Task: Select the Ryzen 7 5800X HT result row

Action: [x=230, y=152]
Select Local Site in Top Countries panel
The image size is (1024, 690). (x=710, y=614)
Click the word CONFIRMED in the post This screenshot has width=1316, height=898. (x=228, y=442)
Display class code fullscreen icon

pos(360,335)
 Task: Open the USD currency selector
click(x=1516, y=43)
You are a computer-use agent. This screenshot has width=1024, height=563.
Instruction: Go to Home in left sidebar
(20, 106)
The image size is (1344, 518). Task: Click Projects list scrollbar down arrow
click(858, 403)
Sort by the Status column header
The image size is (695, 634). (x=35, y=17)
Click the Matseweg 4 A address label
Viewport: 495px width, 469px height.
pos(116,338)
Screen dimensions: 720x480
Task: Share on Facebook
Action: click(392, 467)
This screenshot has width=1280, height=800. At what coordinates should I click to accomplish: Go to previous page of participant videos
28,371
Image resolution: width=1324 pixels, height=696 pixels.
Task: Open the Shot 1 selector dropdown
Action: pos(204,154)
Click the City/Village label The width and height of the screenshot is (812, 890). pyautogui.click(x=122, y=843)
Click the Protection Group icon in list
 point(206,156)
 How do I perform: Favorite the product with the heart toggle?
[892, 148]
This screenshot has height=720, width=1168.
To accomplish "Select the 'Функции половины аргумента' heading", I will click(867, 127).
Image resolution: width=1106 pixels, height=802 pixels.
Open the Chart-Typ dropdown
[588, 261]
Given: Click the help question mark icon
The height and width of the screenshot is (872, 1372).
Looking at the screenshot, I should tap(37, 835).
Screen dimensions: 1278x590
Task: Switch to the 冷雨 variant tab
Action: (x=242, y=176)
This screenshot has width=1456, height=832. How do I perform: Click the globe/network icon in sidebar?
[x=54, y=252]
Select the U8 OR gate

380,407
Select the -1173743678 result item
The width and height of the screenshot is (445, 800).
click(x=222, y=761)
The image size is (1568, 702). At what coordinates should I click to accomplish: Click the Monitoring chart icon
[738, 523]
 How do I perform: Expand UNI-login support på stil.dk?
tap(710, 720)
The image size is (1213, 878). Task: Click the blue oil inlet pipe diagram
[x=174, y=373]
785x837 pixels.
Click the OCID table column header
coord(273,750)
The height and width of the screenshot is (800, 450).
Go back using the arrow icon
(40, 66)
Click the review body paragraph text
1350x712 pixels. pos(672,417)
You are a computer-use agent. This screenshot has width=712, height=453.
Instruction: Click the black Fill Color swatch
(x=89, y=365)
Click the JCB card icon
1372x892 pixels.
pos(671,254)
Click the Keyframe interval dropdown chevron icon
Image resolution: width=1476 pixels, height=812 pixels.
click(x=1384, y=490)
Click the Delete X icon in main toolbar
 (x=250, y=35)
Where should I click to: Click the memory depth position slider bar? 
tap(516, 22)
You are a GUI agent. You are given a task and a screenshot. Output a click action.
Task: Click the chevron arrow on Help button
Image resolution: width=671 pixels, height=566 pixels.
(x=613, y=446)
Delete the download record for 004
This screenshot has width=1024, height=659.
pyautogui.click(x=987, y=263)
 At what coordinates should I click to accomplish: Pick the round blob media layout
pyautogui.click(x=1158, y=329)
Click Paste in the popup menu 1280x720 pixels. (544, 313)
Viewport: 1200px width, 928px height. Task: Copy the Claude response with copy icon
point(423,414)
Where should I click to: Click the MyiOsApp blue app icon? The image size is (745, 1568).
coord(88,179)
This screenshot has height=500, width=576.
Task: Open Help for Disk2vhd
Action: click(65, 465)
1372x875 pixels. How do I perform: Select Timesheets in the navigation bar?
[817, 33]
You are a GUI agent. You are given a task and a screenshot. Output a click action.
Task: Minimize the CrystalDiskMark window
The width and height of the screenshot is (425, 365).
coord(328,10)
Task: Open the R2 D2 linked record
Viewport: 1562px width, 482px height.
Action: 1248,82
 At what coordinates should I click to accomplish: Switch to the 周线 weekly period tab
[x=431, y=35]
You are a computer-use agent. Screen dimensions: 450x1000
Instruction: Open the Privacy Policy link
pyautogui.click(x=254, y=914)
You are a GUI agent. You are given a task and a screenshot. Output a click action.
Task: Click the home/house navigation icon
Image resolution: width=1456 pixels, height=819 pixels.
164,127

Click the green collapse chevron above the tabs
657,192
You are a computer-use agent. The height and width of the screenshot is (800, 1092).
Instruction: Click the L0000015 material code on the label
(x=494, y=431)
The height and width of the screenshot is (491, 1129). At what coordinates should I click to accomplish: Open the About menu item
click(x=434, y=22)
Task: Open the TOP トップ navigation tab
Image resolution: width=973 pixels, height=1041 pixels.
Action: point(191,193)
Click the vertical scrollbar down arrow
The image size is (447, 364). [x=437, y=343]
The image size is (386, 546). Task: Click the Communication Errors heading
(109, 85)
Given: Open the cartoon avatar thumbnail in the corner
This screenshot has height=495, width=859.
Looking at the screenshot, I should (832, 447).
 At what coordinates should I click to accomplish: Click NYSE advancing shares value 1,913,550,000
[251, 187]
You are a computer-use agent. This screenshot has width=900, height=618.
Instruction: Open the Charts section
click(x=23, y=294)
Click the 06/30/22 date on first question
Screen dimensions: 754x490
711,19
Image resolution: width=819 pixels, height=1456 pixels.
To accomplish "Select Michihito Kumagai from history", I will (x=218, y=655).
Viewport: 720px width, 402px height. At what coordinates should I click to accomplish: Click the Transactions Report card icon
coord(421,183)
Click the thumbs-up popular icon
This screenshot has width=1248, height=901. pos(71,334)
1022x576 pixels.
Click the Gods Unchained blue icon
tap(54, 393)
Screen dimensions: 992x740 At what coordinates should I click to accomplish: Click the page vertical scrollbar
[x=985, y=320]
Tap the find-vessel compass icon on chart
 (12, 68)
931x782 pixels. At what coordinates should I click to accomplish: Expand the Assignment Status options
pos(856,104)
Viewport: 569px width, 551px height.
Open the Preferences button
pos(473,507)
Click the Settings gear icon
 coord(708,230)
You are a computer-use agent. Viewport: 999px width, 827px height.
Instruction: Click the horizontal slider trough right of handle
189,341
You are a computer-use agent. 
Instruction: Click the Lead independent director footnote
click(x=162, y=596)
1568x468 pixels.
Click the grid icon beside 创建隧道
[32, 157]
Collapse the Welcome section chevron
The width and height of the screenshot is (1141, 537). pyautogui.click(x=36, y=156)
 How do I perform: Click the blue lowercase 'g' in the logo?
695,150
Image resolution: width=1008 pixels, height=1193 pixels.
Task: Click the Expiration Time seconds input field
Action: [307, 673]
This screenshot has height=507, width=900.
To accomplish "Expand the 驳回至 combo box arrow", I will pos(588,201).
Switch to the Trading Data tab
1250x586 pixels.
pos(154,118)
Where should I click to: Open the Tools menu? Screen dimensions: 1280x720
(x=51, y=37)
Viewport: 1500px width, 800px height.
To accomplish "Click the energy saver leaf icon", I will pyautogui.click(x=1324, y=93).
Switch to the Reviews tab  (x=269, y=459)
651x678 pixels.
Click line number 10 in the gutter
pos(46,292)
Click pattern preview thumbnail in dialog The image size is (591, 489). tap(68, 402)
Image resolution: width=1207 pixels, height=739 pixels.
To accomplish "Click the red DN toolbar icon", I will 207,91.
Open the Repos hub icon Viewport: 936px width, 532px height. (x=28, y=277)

★ ★ ★ ★ ★

- _DESCRIPTION OF THE TASK_
Repeat the records, every one of them, without any deviation.

- _SOLUTION_
Task: Select the Ryzen 7 5800X HT result row

Action: [x=230, y=152]
Select Local Site in Top Countries panel
The image size is (1024, 690). (x=710, y=614)
Click the word CONFIRMED in the post This screenshot has width=1316, height=898. (x=228, y=442)
Display class code fullscreen icon

pos(360,335)
 Task: Open the USD currency selector
click(x=1516, y=43)
You are a computer-use agent. This screenshot has width=1024, height=563.
Instruction: Go to Home in left sidebar
(20, 106)
The image size is (1344, 518). Task: Click Projects list scrollbar down arrow
click(858, 403)
Sort by the Status column header
The image size is (695, 634). (x=35, y=17)
Click the Matseweg 4 A address label
Viewport: 495px width, 469px height.
pos(116,338)
Screen dimensions: 720x480
Task: Share on Facebook
Action: click(392, 467)
This screenshot has width=1280, height=800. At what coordinates should I click to accomplish: Go to previous page of participant videos
28,371
Image resolution: width=1324 pixels, height=696 pixels.
Task: Open the Shot 1 selector dropdown
Action: pos(204,154)
Click the City/Village label The width and height of the screenshot is (812, 890). pyautogui.click(x=122, y=843)
Click the Protection Group icon in list
 point(206,156)
 How do I perform: Favorite the product with the heart toggle?
[892, 148]
This screenshot has height=720, width=1168.
To accomplish "Select the 'Функции половины аргумента' heading", I will click(867, 127).
Image resolution: width=1106 pixels, height=802 pixels.
Open the Chart-Typ dropdown
[588, 261]
Given: Click the help question mark icon
The height and width of the screenshot is (872, 1372).
Looking at the screenshot, I should tap(37, 835).
Screen dimensions: 1278x590
Task: Switch to the 冷雨 variant tab
Action: (x=242, y=176)
This screenshot has width=1456, height=832. How do I perform: Click the globe/network icon in sidebar?
[x=54, y=252]
Select the U8 OR gate

380,407
Select the -1173743678 result item
The width and height of the screenshot is (445, 800).
click(x=222, y=761)
The image size is (1568, 702). At what coordinates should I click to accomplish: Click the Monitoring chart icon
[738, 523]
 How do I perform: Expand UNI-login support på stil.dk?
tap(710, 720)
The image size is (1213, 878). Task: Click the blue oil inlet pipe diagram
[x=174, y=373]
785x837 pixels.
Click the OCID table column header
coord(273,750)
The height and width of the screenshot is (800, 450).
Go back using the arrow icon
(40, 66)
Click the review body paragraph text
1350x712 pixels. pos(672,417)
You are a computer-use agent. This screenshot has width=712, height=453.
Instruction: Click the black Fill Color swatch
(x=89, y=365)
Click the JCB card icon
1372x892 pixels.
pos(671,254)
Click the Keyframe interval dropdown chevron icon
Image resolution: width=1476 pixels, height=812 pixels.
click(x=1384, y=490)
Click the Delete X icon in main toolbar
 (x=250, y=35)
Where should I click to: Click the memory depth position slider bar? 
tap(516, 22)
You are a GUI agent. You are given a task and a screenshot. Output a click action.
Task: Click the chevron arrow on Help button
Image resolution: width=671 pixels, height=566 pixels.
(x=613, y=446)
Delete the download record for 004
This screenshot has width=1024, height=659.
pyautogui.click(x=987, y=263)
 At what coordinates should I click to accomplish: Pick the round blob media layout
pyautogui.click(x=1158, y=329)
Click Paste in the popup menu 1280x720 pixels. (544, 313)
Viewport: 1200px width, 928px height. Task: Copy the Claude response with copy icon
point(423,414)
Where should I click to: Click the MyiOsApp blue app icon? The image size is (745, 1568).
coord(88,179)
This screenshot has height=500, width=576.
Task: Open Help for Disk2vhd
Action: click(65, 465)
1372x875 pixels. How do I perform: Select Timesheets in the navigation bar?
[817, 33]
You are a GUI agent. You are given a task and a screenshot. Output a click action.
Task: Minimize the CrystalDiskMark window
The width and height of the screenshot is (425, 365).
coord(328,10)
Task: Open the R2 D2 linked record
Viewport: 1562px width, 482px height.
Action: 1248,82
 At what coordinates should I click to accomplish: Switch to the 周线 weekly period tab
[x=431, y=35]
You are a computer-use agent. Screen dimensions: 450x1000
Instruction: Open the Privacy Policy link
pyautogui.click(x=254, y=914)
You are a GUI agent. You are given a task and a screenshot. Output a click action.
Task: Click the home/house navigation icon
Image resolution: width=1456 pixels, height=819 pixels.
164,127

Click the green collapse chevron above the tabs
657,192
You are a computer-use agent. The height and width of the screenshot is (800, 1092).
Instruction: Click the L0000015 material code on the label
(x=494, y=431)
The height and width of the screenshot is (491, 1129). At what coordinates should I click to accomplish: Open the About menu item
click(x=434, y=22)
Task: Open the TOP トップ navigation tab
Image resolution: width=973 pixels, height=1041 pixels.
Action: point(191,193)
Click the vertical scrollbar down arrow
The image size is (447, 364). [x=437, y=343]
The image size is (386, 546). Task: Click the Communication Errors heading
(109, 85)
Given: Open the cartoon avatar thumbnail in the corner
This screenshot has height=495, width=859.
Looking at the screenshot, I should (832, 447).
 At what coordinates should I click to accomplish: Click NYSE advancing shares value 1,913,550,000
[251, 187]
You are a computer-use agent. This screenshot has width=900, height=618.
Instruction: Open the Charts section
click(x=23, y=294)
Click the 06/30/22 date on first question
Screen dimensions: 754x490
711,19
Image resolution: width=819 pixels, height=1456 pixels.
To accomplish "Select Michihito Kumagai from history", I will (x=218, y=655).
Viewport: 720px width, 402px height. At what coordinates should I click to accomplish: Click the Transactions Report card icon
coord(421,183)
Click the thumbs-up popular icon
This screenshot has width=1248, height=901. pos(71,334)
1022x576 pixels.
Click the Gods Unchained blue icon
tap(54, 393)
Screen dimensions: 992x740 At what coordinates should I click to accomplish: Click the page vertical scrollbar
[x=985, y=320]
Tap the find-vessel compass icon on chart
 (12, 68)
931x782 pixels. At what coordinates should I click to accomplish: Expand the Assignment Status options
pos(856,104)
Viewport: 569px width, 551px height.
Open the Preferences button
pos(473,507)
Click the Settings gear icon
 coord(708,230)
You are a computer-use agent. Viewport: 999px width, 827px height.
Instruction: Click the horizontal slider trough right of handle
189,341
You are a computer-use agent. 
Instruction: Click the Lead independent director footnote
click(x=162, y=596)
1568x468 pixels.
Click the grid icon beside 创建隧道
[32, 157]
Collapse the Welcome section chevron
The width and height of the screenshot is (1141, 537). pyautogui.click(x=36, y=156)
 How do I perform: Click the blue lowercase 'g' in the logo?
695,150
Image resolution: width=1008 pixels, height=1193 pixels.
Task: Click the Expiration Time seconds input field
Action: [307, 673]
This screenshot has height=507, width=900.
To accomplish "Expand the 驳回至 combo box arrow", I will pos(588,201).
Switch to the Trading Data tab
1250x586 pixels.
pos(154,118)
Where should I click to: Open the Tools menu? Screen dimensions: 1280x720
(x=51, y=37)
Viewport: 1500px width, 800px height.
To accomplish "Click the energy saver leaf icon", I will pyautogui.click(x=1324, y=93).
Switch to the Reviews tab  (x=269, y=459)
651x678 pixels.
Click line number 10 in the gutter
pos(46,292)
Click pattern preview thumbnail in dialog The image size is (591, 489). tap(68, 402)
Image resolution: width=1207 pixels, height=739 pixels.
To accomplish "Click the red DN toolbar icon", I will 207,91.
Open the Repos hub icon Viewport: 936px width, 532px height. (x=28, y=277)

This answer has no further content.